Oliver forgets to check the inside of his right wrist for his marking until his eight year old sister barges in, trying to get a look for herself. She’s still of the age when soulmates seem romantic, instead of fate’s prison. If oliver wants more than one girl, who is destiny to tell him otherwise? Once he chases her off, he secludes himself in his bathroom, takes a steadying breath, and looks at his wrist.

 

Felicity Smoak.

 

Not Laurel Lance, not one of the faceless girls he’s taken to bed, not even someone he’s met. The universe has decided a girl he’s never met is going to be his aways. Nope. If he never met her, it would make no difference.

 

The fact that he doesn’t tell Laurel what his wrist says is everything she needs to know. If she’s disappointed she doesn’t show it. Her eighteenth birthday has already passed, meaning someone else had to be carrying her name. She says this doesn’t change anything between them, they can still be together. But if the universe isn’t going to trap Oliver Queen, neither is Laurel Lance.

 

Four years later, Oliver is still running, this time with Laurel’s sister. She doesn’t have a name on her wrist, so she doesn’t care one way or the other what Oliver’s says. But fate has other plans. Specifically, the water takes Sara away from Oliver and Oliver away from everyone. All he has is a water-logged photo of the woman he wronged, and the name on his wrist. He realizes he’s a man who is worthy of neither.

 

Lian Yu is unforgiving. It makes him someone else, someone who is uninterested in anything but returning home. Hong Kong makes him realize he’s not ready for that. He spends his nights running his fingers over his wrist, over her name. He knows nothing about her by his own design. She’s out there, not knowing she’s his soulmate, not knowing they would never meet. To her, Oliver Queen is dead and her soulmate is alive. What is she doing right now? If he’s sleeping here, she’s probably at work back home. Does she wonder about him like he does her?

 

Russia gives him enough control that he can fathom going home. So he does. Things are different. Thea is practically an adult. His mother is remarried. Laurel has Tommy, and that’s good. She needs someone, and it was never meant to be him.

 

He avoids finding Felicity Smoak. He can, always could, but her life doesn’t need to be interrupted by a broken vigilante. The mission, he decides, is his soulmate. It will be until it kills him.

 

It all goes to plan until he comes across that cursed laptop. Hacking it is beyond what Anatoly taught him. But he’s a man of many resources, so he heads to the IT department. They write down the name of who he needs to talk to, and he takes the slip of paper without a second glance.
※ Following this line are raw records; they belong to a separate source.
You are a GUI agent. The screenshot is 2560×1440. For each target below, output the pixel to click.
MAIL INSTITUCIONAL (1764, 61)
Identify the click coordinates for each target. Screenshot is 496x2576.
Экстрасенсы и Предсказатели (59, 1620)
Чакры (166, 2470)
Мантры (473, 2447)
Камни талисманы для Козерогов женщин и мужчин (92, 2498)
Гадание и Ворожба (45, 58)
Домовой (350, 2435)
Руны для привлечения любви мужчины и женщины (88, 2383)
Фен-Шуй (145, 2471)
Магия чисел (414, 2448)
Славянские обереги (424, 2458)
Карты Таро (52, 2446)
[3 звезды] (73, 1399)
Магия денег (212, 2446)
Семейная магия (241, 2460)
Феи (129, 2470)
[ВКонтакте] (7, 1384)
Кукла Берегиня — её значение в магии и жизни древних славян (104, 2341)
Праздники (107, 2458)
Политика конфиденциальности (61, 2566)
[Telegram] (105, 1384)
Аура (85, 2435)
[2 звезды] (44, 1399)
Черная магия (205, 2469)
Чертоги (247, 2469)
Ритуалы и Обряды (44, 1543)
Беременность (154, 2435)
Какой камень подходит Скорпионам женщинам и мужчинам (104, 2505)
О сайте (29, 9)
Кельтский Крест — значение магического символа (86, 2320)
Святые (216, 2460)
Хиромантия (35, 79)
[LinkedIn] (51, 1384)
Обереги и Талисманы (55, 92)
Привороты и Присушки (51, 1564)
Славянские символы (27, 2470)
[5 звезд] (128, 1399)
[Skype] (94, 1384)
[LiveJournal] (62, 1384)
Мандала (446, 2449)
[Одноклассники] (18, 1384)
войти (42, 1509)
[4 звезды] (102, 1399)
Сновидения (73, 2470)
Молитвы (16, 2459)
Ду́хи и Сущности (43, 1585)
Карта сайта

By the time he reads it, he’s standing in front of her and he can’t turn around.

 

She’s the most beautiful woman he’s ever seen. And she’s chewing on a pen, completely unaware her soul mate is standing in front of her. Promising himself this is a one-time deal, he gets her to retrieve the data he needs. Then he leaves her, and everything she represents, behind him.

 

But he’s drawn to her. He finds excuses to go get her help. He could break encryptions or do research himself, but he convinces himself she can do it faster, better. Both of them recognize the lame excuses he’s using, but he can’t help it. He needs to hear her babble, see her smile, watch her tuck an errant strand of hair behind her ear.

 

It was only a matter of time before he brought her in. She’s becoming his partner in every sense of the word. Having her in his ear on missions helps him focus. Knowing he gets to see her makes him that much more motivated to come home at night’s end. That’s what she is: home.

 

Of course, letting her in completely means compounding the danger she’s in. So he distances himself with other women. It isn’t the ideal solution, but it’s better than watching her die. He can handle the disappointment in her eyes as long as her light keeps shining. He tries to tell her, but she’s too stubborn to understand. She thinks more of him than he deserves.

 

Finally, it becomes too much to be with her but not  _ with _ her. So he asks her to dinner. The brightness in her eyes when he asks is all the answer he needs (but her saying yes doesn’t hurt). That night, she looks the most radiant he has ever seen her. And even though they don’t even make it to appetizers, it’s the best night of his life. He can look at her openly, letting her see everything he’s thinking. He lets her in, and, in her words, it feels really good having her inside of him.

 

But it’s a fantasy, one that has to be blown to pieces. He saves her this time, but their lives don’t guarantee success next time. So it’s back to their dance. He can only pull her so close before fear forces him to push her away again. She moves on to someone else, and he tells himself it’s what’s best.

 

Oliver Queen fights fate tooth and nail. He fights it on the island when it feels like he’s destined to die. He fights it back home, when it seems like fate wanted him to be defeated. He fights it when it pushes him toward Felicity Smoak. This time, though, fate is stronger.

 

He’s going to leave her forever. That is what being in the League means. He knows it, she knows it. She tells him she loves him. Of course she does. She’s his soulmate. Of course she would fall for him. He can’t have her living her life, looking for a soulmate that isn’t there to find. So he shows her his wrist. She says nothing, kissing him instead.

 

They say their goodbyes. Fate is tearing them apart. Oliver is okay with that, as long as his Felicity is safe. He can handle anything, armed with just that knowledge.

 

He is supposed to become a different man. They burn off his mark to make him forget her. It doesn’t work. She is part of him now, not just a name on his wrist. He makes his way back to her, and she doesn’t see the man the League had created; she sees her soulmate.

 

When it’s all over, she chooses him. It isn’t the easiest choice she has in front of her, but she does. He promises her a safer life, a better life, in return. A life of being everyday soulmates. Being who she is, though, means his mission has become her mission. So they return to it.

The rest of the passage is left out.